Au bout du compte, la « dédiabolisation » du FN ne consiste pas pour Sarkozy à l’intégrer dans le paysage politique, mais simplement à montrer qu’on ne le craint pas sur son propre terrain : c’est l’explication principale de l’attitude courtoise du ministre de l’Intérieur face à un Le Pen mal à l’aise quand il n’est pas agressé dans l’émission « 100 minutes pour convaincre » le 9 décembre 2002. Pour la droite, l’objectif n’est pas tant que les idées du Front ne progressent pas, mais qu’elles apparaissent comme les siennes propres. Le 9 avril 1998, Sarkozy résume ainsi la nuance : « Dans le discours des dirigeants du FN, tout n’est pas inacceptable. Mais la partie inacceptable pollue tout le reste du programme. »

L’impact Malik Oussekine

Plus crédible que Pasqua face au Front national, Sarkozy l’est aussi dans ses relations avec la maison Poulaga. Les deux hommes ont pourtant en commun d’avoir atterri au ministère de l’Intérieur contre leur gré. Après ses déboires en 1986 (vrai-faux passeport, bavures en série…), Pasqua s’était promis de ne plus remettre les pieds place Beauvau et rêvait du ministère de la Défense : Chirac et Balladur le poussent à accepter l’Intérieur. L’ambitieux Sarkozy rêvait lui carrément d’être Premier Ministre : il a eu le choix entre l’Intérieur et l’Économie. Malgré les inquiétudes de Brice Hortefeux, son conseiller politique, qui craint des « bavures, aléas d’une politique sécuritaire »[4], c’est l’Intérieur qu’il choisit, car il y voit le moyen de se faire connaître du grand public.
Pasqua se devait de rompre avec l’image de Père Fouettard qu’il traînait après lui : il était donc essentiel pour lui que les flics n’interprètent pas son arrivée comme une « carte blanche » qui leur serait donnée. Quand Sarko arrive au ministère, tout le travail de sensibilisation aux thèses sécuritaires a déjà été fait par l’ensemble des partis lors des précédentes campagnes électorales. Inutile d’en rajouter par des déclarations belliqueuses à l’encontre des « délinquants » : il suffit d’inculquer aux policiers la « culture du résultat », sous forme de prime au mérite, par exemple… Il y a fort à parier que cette attitude sera plus dangereuse encore que celle de Pasqua.
Dans Le Figaro du 3 juin 2002, Eric Zemour signait un article intitulé « Seul comme Sarko » qui se terminait par ces mots : « Sarkozy prend tous les risques. [...] En 1986, la “bavure” avait eu pour nom Malik Oussékine. Elle avait transformé le gouvernement Chirac et la droite française en statue de sel.

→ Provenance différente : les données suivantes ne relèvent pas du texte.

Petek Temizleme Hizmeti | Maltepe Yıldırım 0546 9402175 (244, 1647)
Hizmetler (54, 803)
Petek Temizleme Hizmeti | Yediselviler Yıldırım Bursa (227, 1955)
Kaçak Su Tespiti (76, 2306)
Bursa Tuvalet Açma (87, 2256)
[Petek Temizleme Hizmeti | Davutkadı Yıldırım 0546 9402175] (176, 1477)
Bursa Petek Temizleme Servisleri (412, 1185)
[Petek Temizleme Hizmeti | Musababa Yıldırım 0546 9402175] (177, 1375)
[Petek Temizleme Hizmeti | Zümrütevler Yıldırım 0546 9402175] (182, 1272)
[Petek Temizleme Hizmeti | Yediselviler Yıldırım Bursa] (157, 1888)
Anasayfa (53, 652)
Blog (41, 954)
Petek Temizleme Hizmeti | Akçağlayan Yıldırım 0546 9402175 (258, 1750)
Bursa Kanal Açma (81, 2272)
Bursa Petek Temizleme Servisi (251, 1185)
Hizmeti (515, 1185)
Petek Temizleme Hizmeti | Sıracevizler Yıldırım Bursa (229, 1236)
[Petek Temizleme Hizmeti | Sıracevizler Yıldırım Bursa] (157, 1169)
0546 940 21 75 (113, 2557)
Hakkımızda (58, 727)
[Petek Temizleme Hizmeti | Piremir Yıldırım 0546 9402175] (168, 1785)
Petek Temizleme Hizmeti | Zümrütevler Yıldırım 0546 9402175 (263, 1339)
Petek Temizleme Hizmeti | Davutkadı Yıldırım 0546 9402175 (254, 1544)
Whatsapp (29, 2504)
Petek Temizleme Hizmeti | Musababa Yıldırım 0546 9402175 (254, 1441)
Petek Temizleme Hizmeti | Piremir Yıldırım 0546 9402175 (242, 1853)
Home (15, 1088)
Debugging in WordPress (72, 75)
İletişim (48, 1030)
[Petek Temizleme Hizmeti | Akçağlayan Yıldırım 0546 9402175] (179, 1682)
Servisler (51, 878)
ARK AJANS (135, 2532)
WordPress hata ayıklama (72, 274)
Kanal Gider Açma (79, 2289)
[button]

Pour quinze ans. » Sarkozy semble avoir pris la mesure de ce risque, suspendant pour l’exemple, le 17 janvier 2003, deux policiers soupçonnés d’avoir tabassé Omar Baha, un Français de 38 ans. Mais dans le même temps, il aménage la loi de façon à étendre le pouvoir donné à la police et à empêcher toute remise en cause de son travail, remise en cause aussitôt assimilée à un « outrage ». Enfin, les bavures ont eu lieu : citons pour mémoire les cas de Ricardo Barrientos et de Mariame Getu Hagos, deux étrangers tués par la police au cours de leur reconduite à la frontière en février dernier, sans que cela provoque un tollé de protestation… Il est vrai que l’impunité des flics ne date pas de l’arrivée de Sarkozy, et que l’Inspection Générale des Services (IGS) elle-même constate une augmentation de 100% (!) des plaintes pour violences policières depuis 1997.
Les responsables policiers, interrogés entre mai et novembre 2002, estimaient qu’il y avait un double « effet Sarkozy » : d’abord sur le moral des flics, qui se sentaient soutenus, et ensuite sur l’attitude de la population qui serait plus sensible au travail policier[5]. Pour y parvenir, Sarko a préféré concentrer son discours sur l’attention portée aux victimes plutôt qu’aux délinquants. Au lieu de « terroriser les terroristes », il fit ce genre de déclarations : « Je suis frappé de l’indifférence manifestée aux victimes », « Les Français les plus humbles ont été abandonnés »[6]. Une stratégie qui permet de faire passer une matraque pour la balance de la justice…
Notons également que, alors que Pasqua avait estimé un temps que mener une politique sécuritaire et autoritaire allait de pair avec une alliance de principe avec le Front, pour Sarkozy, c’est au contraire le refus de cette alliance qui doit s’accompagner d’une politique ultra-répressive.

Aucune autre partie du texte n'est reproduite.